- This topic has 0 replies, 1 voice, and was last updated 4 years, 1 month ago by Anonymous.
- December 6, 2016 at 6:01 pm#40971AnonymousInactive
I need help, or support, or something. I’ve been in and out of programs, only ever tried A.A. I was sober for 6 months, then relapsed and have since been drinking for 1.5+ years. I’ve been drinking on and off for longer than that.
I have no idea what to do. My doc gave me a shot of Vivitrol(1 month XR Naltrexone). I can’t tell if it’s helping or not because i’m still drinking.
He also gave me some valium to taper off to control the DT’s. I had 2 days sober, using the valium to help, until last night. I drank a lot. I was probably somewhere near 0.2 BAC. I’m not in any recovery programs right now and A.A. has never helped me.
I just don’t know what to ******* do anymore. I don’t want to drink, i don’t want to die, my supportive family is having nightmares about me. I don’t want to lose my job/social life by going to in patient care. In patient and out patient care has never kept me sober for longer than 6 months. It’s been about 8 hours since my last drink, i didn’t sleep at all last night, and i’m breaking down. I know i can ******* do this, i need direction.
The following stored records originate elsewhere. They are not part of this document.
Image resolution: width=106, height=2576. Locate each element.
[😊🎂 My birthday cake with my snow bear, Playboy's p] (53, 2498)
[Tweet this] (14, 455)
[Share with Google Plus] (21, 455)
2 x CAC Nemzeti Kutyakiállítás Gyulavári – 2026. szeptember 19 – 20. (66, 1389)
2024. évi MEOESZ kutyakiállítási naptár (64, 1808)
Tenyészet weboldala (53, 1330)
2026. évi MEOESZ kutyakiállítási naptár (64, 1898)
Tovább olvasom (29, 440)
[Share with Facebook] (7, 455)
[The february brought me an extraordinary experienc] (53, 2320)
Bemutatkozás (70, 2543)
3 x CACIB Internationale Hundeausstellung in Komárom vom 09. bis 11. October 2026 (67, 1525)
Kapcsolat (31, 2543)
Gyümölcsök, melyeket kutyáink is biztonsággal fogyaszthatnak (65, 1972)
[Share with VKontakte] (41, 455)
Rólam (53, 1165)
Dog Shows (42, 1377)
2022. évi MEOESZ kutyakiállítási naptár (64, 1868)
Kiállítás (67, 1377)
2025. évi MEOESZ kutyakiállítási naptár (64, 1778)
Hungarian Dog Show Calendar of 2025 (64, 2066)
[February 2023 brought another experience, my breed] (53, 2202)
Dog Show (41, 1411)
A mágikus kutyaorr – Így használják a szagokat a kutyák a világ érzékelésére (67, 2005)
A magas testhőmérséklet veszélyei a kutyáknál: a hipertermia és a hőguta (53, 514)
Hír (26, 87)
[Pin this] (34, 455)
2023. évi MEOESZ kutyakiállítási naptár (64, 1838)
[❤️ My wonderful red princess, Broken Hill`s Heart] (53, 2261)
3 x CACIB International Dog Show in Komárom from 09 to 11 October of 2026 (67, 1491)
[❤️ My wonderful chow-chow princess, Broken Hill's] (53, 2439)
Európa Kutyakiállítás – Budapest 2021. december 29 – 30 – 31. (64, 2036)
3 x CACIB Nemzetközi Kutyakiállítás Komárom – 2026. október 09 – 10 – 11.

I’m 23 years old and right now i feel like i have no future, no life ahead of me. I’m not suicidal, the only thing that has kept me alive these past 5 years has been rock climbing and family. I have found a passion that is worth living for but i just cant ******* quit.
Researching SMART and AVRT right now. Please give me some direction/support i could really use it right now.